If the summation just sum every term i was thinking that for instance 1+2+3+4 = 4+3+2+1
so why this $$\sum\limits_{i=1}^{n} (3i)\ = \sum\limits_{i=n}^{1} (3i) $$ is not true ?
And how i can invert the limits of the summation without changing the result ?
As a matter of convention, indices rise. If you want to reverse the order of the terms, you need to write $\sum_{i=1}^na_i=\sum_{i=1}^na_{n+1-i}$.
To be consistent with the summation identity $\sum\limits_a^{b-1}+\sum\limits_b^c=\sum\limits_a^c$ when $a<b<c$
You need to set $\displaystyle \sum\limits_{i=M}^m x_i=-\sum\limits_{i=m+1}^{M-1} x_i$ for the case $m<M\ $ (and $0$ if $|M-m|\le 1$).
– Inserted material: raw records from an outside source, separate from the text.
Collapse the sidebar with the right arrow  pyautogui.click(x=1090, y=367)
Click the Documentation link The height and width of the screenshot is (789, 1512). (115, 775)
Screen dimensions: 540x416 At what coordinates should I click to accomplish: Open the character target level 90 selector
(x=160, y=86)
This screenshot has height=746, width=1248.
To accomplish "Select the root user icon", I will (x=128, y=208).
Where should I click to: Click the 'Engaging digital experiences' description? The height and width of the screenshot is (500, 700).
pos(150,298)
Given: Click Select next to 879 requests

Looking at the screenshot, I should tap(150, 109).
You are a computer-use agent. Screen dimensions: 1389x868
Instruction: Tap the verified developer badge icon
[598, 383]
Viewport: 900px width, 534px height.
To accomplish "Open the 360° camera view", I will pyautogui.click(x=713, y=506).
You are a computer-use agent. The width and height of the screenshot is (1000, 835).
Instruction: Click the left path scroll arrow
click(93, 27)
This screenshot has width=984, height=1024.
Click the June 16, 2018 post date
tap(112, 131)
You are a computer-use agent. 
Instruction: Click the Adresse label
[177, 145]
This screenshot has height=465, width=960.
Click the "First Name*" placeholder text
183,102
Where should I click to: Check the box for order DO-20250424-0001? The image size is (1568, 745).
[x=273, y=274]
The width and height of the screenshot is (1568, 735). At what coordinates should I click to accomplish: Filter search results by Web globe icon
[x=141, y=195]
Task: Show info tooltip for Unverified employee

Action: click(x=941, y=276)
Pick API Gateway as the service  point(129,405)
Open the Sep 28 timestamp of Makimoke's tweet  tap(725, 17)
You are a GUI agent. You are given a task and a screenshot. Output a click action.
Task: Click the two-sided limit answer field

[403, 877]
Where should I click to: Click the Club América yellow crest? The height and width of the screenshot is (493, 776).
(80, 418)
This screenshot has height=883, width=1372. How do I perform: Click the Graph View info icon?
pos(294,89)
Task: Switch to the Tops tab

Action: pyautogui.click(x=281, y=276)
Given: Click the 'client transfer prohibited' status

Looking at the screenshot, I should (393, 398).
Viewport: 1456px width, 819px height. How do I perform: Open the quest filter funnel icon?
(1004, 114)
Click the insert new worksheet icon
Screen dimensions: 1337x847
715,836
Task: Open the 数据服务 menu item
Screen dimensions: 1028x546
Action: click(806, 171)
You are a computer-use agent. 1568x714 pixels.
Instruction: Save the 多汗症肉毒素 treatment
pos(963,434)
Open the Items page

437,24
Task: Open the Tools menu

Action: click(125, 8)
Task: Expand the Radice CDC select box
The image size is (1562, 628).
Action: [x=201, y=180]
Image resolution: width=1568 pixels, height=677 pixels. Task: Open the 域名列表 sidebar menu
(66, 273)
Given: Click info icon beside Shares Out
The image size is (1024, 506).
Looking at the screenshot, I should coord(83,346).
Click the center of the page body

Have a look at this paper for a detailed approach.
As for integrals when bounds are reversed, a negative sign appears before the sum.
as others pointed out it is common (not convention) that indexes start from low values to high in that order, but when it is obvious it is undertood
$\sum\limits_{i=1}^{n} (3i)\ = \sum\limits_{i=n}^{1} (3i) $ is true, not sure why you think $3+6+9+\cdots +3n \neq 3n+\cdots+9+6+3$?
Just remember it is a shorthand, it is meaningless without defining what it means, you coud even define it with additional properties $\sum\limits_{k \text{ is prime} \le10000} k $ means $2+3+5+7+11+\cdots$ only primes less than 10000.